** Opening Supplied records block **
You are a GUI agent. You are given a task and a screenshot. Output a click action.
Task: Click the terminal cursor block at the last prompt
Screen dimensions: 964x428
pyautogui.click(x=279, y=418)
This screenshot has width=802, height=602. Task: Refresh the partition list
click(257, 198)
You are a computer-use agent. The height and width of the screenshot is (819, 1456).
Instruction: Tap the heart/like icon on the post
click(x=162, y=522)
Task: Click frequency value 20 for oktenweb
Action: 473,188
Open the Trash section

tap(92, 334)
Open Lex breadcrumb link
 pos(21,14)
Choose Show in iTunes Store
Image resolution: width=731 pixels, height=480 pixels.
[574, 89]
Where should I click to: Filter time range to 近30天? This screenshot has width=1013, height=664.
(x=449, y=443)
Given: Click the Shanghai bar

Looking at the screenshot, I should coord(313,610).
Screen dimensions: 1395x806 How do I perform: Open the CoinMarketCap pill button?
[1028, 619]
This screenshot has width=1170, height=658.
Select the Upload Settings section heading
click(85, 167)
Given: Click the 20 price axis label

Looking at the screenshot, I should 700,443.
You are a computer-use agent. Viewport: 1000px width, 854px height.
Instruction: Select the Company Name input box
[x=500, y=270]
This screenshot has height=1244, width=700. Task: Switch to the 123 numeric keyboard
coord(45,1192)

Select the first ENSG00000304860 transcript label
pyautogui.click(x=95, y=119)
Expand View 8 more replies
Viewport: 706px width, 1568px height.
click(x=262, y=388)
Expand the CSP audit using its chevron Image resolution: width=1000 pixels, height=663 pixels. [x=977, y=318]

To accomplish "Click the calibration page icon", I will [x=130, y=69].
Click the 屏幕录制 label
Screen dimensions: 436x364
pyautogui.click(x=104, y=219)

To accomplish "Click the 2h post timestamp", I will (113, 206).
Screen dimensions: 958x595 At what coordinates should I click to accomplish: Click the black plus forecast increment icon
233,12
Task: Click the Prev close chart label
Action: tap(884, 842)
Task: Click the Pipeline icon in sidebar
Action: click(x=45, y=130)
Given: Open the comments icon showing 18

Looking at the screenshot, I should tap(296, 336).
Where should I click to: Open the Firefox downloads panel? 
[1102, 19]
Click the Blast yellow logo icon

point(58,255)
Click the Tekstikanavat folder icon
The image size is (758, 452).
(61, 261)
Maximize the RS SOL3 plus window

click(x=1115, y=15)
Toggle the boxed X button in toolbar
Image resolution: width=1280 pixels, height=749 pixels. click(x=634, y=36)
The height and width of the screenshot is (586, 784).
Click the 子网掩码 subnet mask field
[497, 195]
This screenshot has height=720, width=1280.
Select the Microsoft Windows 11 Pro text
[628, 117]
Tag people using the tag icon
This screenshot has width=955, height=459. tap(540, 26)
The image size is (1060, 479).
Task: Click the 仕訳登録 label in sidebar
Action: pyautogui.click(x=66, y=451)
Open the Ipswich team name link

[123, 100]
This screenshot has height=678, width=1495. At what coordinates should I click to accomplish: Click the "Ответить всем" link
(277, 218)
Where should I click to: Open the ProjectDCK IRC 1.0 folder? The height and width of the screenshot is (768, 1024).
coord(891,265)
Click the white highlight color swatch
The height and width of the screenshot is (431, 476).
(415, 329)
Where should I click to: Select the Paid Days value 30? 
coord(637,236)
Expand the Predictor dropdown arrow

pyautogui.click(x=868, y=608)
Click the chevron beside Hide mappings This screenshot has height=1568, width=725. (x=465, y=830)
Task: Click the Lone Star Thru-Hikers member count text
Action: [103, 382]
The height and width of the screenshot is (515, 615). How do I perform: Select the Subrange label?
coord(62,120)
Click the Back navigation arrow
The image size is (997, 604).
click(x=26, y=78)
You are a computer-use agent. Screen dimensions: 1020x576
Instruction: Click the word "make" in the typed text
** Closing Supplied records block **
◆ What is being asked
Type out the material again, matching every line.

◆ Result for this exercise
You are a GUI agent. You are given a task and a screenshot. Output a click action.
Task: Click the terminal cursor block at the last prompt
Screen dimensions: 964x428
pyautogui.click(x=279, y=418)
This screenshot has width=802, height=602. Task: Refresh the partition list
click(257, 198)
You are a computer-use agent. The height and width of the screenshot is (819, 1456).
Instruction: Tap the heart/like icon on the post
click(x=162, y=522)
Task: Click frequency value 20 for oktenweb
Action: 473,188
Open the Trash section

tap(92, 334)
Open Lex breadcrumb link
 pos(21,14)
Choose Show in iTunes Store
Image resolution: width=731 pixels, height=480 pixels.
[574, 89]
Where should I click to: Filter time range to 近30天? This screenshot has width=1013, height=664.
(x=449, y=443)
Given: Click the Shanghai bar

Looking at the screenshot, I should coord(313,610).
Screen dimensions: 1395x806 How do I perform: Open the CoinMarketCap pill button?
[1028, 619]
This screenshot has width=1170, height=658.
Select the Upload Settings section heading
click(85, 167)
Given: Click the 20 price axis label

Looking at the screenshot, I should 700,443.
You are a computer-use agent. Viewport: 1000px width, 854px height.
Instruction: Select the Company Name input box
[x=500, y=270]
This screenshot has height=1244, width=700. Task: Switch to the 123 numeric keyboard
coord(45,1192)

Select the first ENSG00000304860 transcript label
pyautogui.click(x=95, y=119)
Expand View 8 more replies
Viewport: 706px width, 1568px height.
click(x=262, y=388)
Expand the CSP audit using its chevron Image resolution: width=1000 pixels, height=663 pixels. [x=977, y=318]

To accomplish "Click the calibration page icon", I will [x=130, y=69].
Click the 屏幕录制 label
Screen dimensions: 436x364
pyautogui.click(x=104, y=219)

To accomplish "Click the 2h post timestamp", I will (113, 206).
Screen dimensions: 958x595 At what coordinates should I click to accomplish: Click the black plus forecast increment icon
233,12
Task: Click the Prev close chart label
Action: tap(884, 842)
Task: Click the Pipeline icon in sidebar
Action: click(x=45, y=130)
Given: Open the comments icon showing 18

Looking at the screenshot, I should tap(296, 336).
Where should I click to: Open the Firefox downloads panel? 
[1102, 19]
Click the Blast yellow logo icon

point(58,255)
Click the Tekstikanavat folder icon
The image size is (758, 452).
(61, 261)
Maximize the RS SOL3 plus window

click(x=1115, y=15)
Toggle the boxed X button in toolbar
Image resolution: width=1280 pixels, height=749 pixels. click(x=634, y=36)
The height and width of the screenshot is (586, 784).
Click the 子网掩码 subnet mask field
[497, 195]
This screenshot has height=720, width=1280.
Select the Microsoft Windows 11 Pro text
[628, 117]
Tag people using the tag icon
This screenshot has width=955, height=459. tap(540, 26)
The image size is (1060, 479).
Task: Click the 仕訳登録 label in sidebar
Action: pyautogui.click(x=66, y=451)
Open the Ipswich team name link

[123, 100]
This screenshot has height=678, width=1495. At what coordinates should I click to accomplish: Click the "Ответить всем" link
(277, 218)
Where should I click to: Open the ProjectDCK IRC 1.0 folder? The height and width of the screenshot is (768, 1024).
coord(891,265)
Click the white highlight color swatch
The height and width of the screenshot is (431, 476).
(415, 329)
Where should I click to: Select the Paid Days value 30? 
coord(637,236)
Expand the Predictor dropdown arrow

pyautogui.click(x=868, y=608)
Click the chevron beside Hide mappings This screenshot has height=1568, width=725. (x=465, y=830)
Task: Click the Lone Star Thru-Hikers member count text
Action: [103, 382]
The height and width of the screenshot is (515, 615). How do I perform: Select the Subrange label?
coord(62,120)
Click the Back navigation arrow
The image size is (997, 604).
click(x=26, y=78)
You are a computer-use agent. Screen dimensions: 1020x576
Instruction: Click the word "make" in the typed text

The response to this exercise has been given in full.